Interviewpartner: Dennis Pauschinger, 25 Jahre alt, er war Schüler der Rudolf Steiner Schule Altona von der ersten Klasse bis zum Abitur. Direkt nach dem Abitur in 2002 machte er seinen Zivildienst in Monte Azul. Danach war er 10 Monate zum Soziologiestudium in Deutschland. Dann ging er noch einmal für zwei Jahre nach Monte Azul zurück, um dort zu arbeiten. Währenddessen studierte er in São Paulo Sozialwissenschaften. „In Brasilien studiert man generell abends, weil tagsüber viele arbeiten. Das hört sich erst mal hart an, ist aber sinnvoll, weil man während des Studiums schon mal begleitend das machen kann, was einen später den Einstieg ins Berufsleben erleichtert.“
Christine Pflug: Was ist die Associação Comunitária Monte Azul und was wird dort gemacht?
Dennis Pauschinger: Es ist eine soziale Organisation in der Südzone von São Paulo, die in drei verschiedenen Favelas (Armenviertel in Randlagen der großen Städte Brasiliens, Anm. d. Red.) arbeitet: in der Favela Monte Azul, in der Favela Peinha und in dem peripheren Viertel Horizonte Azul. Die Favela Monte Azul hat etwa 3.000 Einwohner, die Favela Peinha, etwa ein Kilometer von Monte Azul entfernt, 3.500 Einwohner, und im Gebiet tief in der Peripherie leben etwa 15.000 Einwohner.
irgendwann klopften Kinder aus der Favela an ihr Haus
Die Arbeit des Vereins begann 1979. Die aus Hamburg stammende Lehrerin Ute Craemer arbeitete in der Waldorfschule in São Paulo. Sie lebte damals in dem Viertel Monte Azul. Irgendwann klopften Kinder aus der Favela an ihr Haus, fragten nach Essen und ob sie im Garten spielen dürften. Man muss zum Verständnis wissen, dass die Waldorfschule in São Paulo eine Privatschule ist, die von dem Schulgeld der Eltern finanziert wird, insofern sind die Kinder von relativ reichen Eltern.
Ute Craemer hat diese Kinder aus der Favela in ihr Haus gelassen, sie durften dort spielen, und sie bot ihnen die gleichen Aktivitäten an wie den Kindern aus der Waldorfschule. Sie wollte eine Brücke bauen zwischen den Kindern aus der Privatschule und denen aus der Favela. Beispielsweise nahm sie ihre Schulklasse mit nach Hause und hat sie dort zusammen mit den Favela-Kindern unterrichtet, sie haben gemeinsam gekocht, zusammen gegessen usw. Es gab Menschen, die ihr geholfen haben; für andere, vor allem aus der Waldorfschule, war das aber auch ein Skandal. Es gibt in Brasilien zwei Parallelwelten, nämlich die der Armen und die der Reichen.

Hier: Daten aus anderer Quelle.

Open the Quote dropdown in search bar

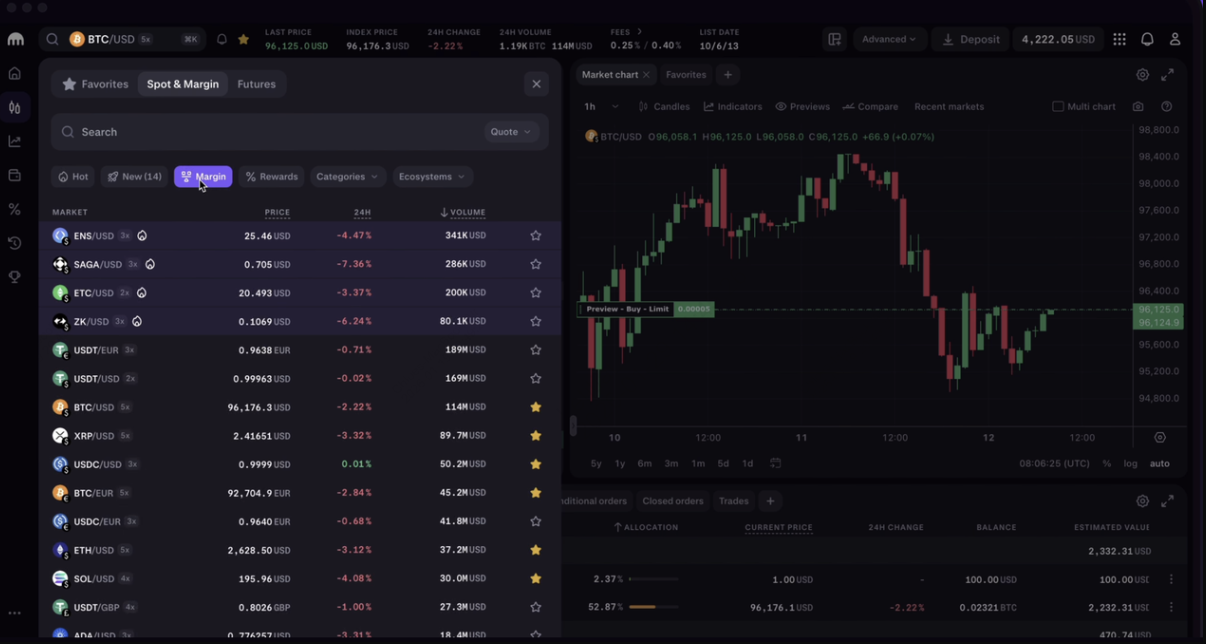(510, 132)
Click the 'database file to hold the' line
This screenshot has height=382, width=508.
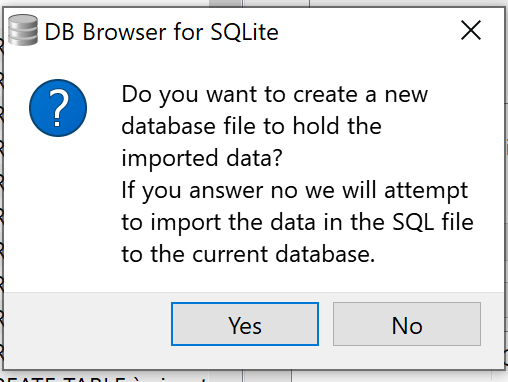251,126
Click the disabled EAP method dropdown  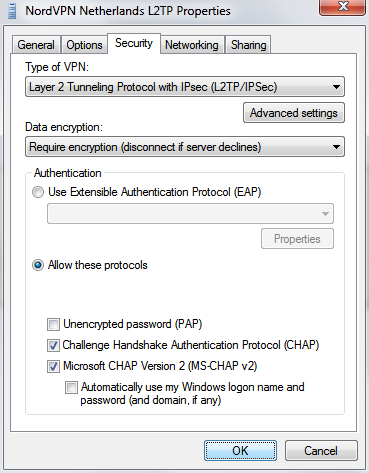pyautogui.click(x=190, y=214)
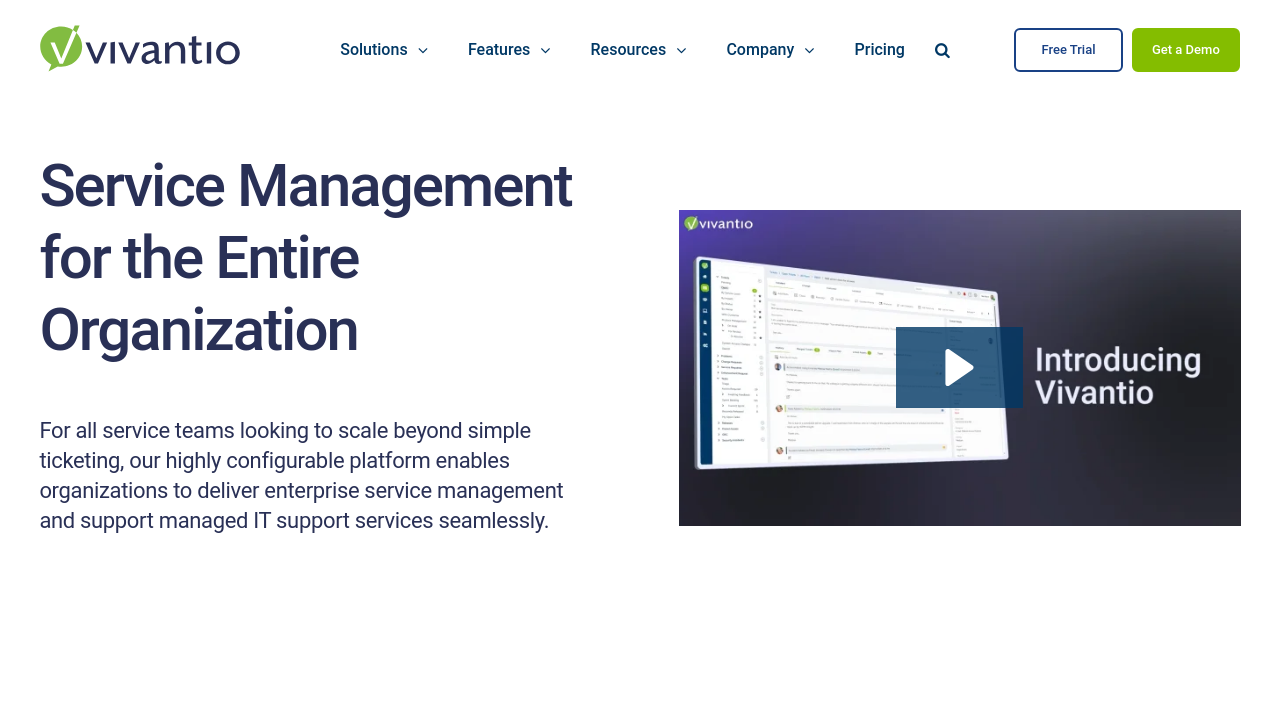
Task: Select the Company menu label
Action: tap(759, 50)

Ziemlich schnell hatte sich um Ute Craemer eine kleine Gruppe gebildet mit Menschen aus der Favela und aus der Waldorfschule. Sie überlegten, was sie am schnellsten und besten für die Favela tun könnten. Und so entstand 1979 die Associação Comunitária Monte Azul. Mit einer ersten Spende aus Deutschland wurden eine kleine Krankenstation, ein Kindergarten und eine Ausbildungswerkstatt eingerichtet.

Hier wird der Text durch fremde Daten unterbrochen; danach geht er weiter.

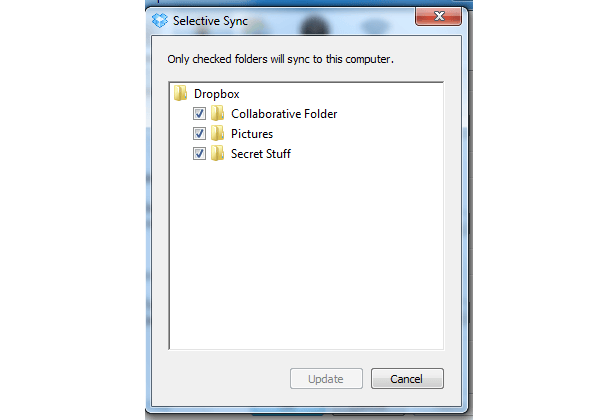Uncheck the Pictures checkbox
This screenshot has width=608, height=420.
(199, 134)
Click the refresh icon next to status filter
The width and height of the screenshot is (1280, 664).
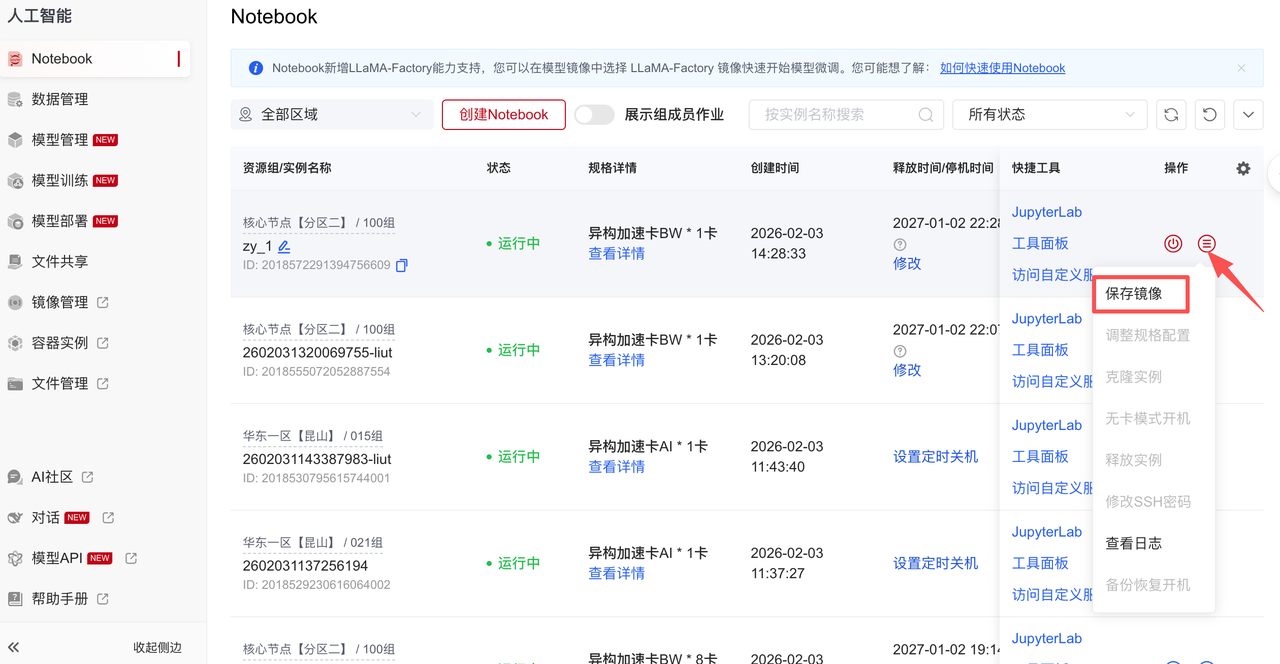[1171, 115]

Heute arbeitet die Associação in den besagten drei Vierteln, vor allem in den Bereichen Erziehung, Kultur, Gesundheit, soziale Entwicklung und Umwelt. In der Pädagogik ist es so, dass die Kinder von der Babykrippe, über den Kindergarten, Vor- und Nachmittagsschule und Ausbildungsstätten für Jugendliche alle pädagogischen Stationen durchlaufen können.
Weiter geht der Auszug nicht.